* Written request: Update the records below by replacing each occurrence of "column header" with "column heading" and leaving all other text unchanged.

* Supplied material:
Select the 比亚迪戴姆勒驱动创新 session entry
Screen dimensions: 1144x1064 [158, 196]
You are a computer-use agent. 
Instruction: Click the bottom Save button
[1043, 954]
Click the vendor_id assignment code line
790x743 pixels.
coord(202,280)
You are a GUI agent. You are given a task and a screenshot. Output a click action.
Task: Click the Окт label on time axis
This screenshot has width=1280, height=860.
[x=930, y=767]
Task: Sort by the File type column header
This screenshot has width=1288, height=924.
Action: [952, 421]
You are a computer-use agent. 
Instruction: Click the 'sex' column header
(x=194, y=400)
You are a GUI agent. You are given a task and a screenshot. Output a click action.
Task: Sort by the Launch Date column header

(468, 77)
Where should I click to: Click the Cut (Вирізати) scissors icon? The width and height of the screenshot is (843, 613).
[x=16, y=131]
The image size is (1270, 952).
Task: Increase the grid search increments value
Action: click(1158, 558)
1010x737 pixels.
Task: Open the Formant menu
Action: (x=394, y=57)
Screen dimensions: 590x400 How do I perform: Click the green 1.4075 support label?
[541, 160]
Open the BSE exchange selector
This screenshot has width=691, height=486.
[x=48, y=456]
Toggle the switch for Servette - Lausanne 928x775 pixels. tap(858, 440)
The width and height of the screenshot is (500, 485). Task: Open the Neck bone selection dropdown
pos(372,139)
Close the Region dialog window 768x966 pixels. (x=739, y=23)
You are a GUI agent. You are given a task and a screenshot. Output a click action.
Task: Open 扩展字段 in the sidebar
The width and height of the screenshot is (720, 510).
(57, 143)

* Solution below:
Select the 比亚迪戴姆勒驱动创新 session entry
Screen dimensions: 1144x1064 [158, 196]
You are a computer-use agent. 
Instruction: Click the bottom Save button
[1043, 954]
Click the vendor_id assignment code line
790x743 pixels.
coord(202,280)
You are a GUI agent. You are given a task and a screenshot. Output a click action.
Task: Click the Окт label on time axis
This screenshot has width=1280, height=860.
[x=930, y=767]
Task: Sort by the File type column heading
This screenshot has width=1288, height=924.
Action: [952, 421]
You are a computer-use agent. 
Instruction: Click the 'sex' column heading
(x=194, y=400)
You are a GUI agent. You are given a task and a screenshot. Output a click action.
Task: Sort by the Launch Date column heading

(468, 77)
Where should I click to: Click the Cut (Вирізати) scissors icon? The width and height of the screenshot is (843, 613).
[x=16, y=131]
The image size is (1270, 952).
Task: Increase the grid search increments value
Action: click(1158, 558)
1010x737 pixels.
Task: Open the Formant menu
Action: (x=394, y=57)
Screen dimensions: 590x400 How do I perform: Click the green 1.4075 support label?
[541, 160]
Open the BSE exchange selector
This screenshot has width=691, height=486.
[x=48, y=456]
Toggle the switch for Servette - Lausanne 928x775 pixels. tap(858, 440)
The width and height of the screenshot is (500, 485). Task: Open the Neck bone selection dropdown
pos(372,139)
Close the Region dialog window 768x966 pixels. (x=739, y=23)
You are a GUI agent. You are given a task and a screenshot. Output a click action.
Task: Open 扩展字段 in the sidebar
The width and height of the screenshot is (720, 510).
(57, 143)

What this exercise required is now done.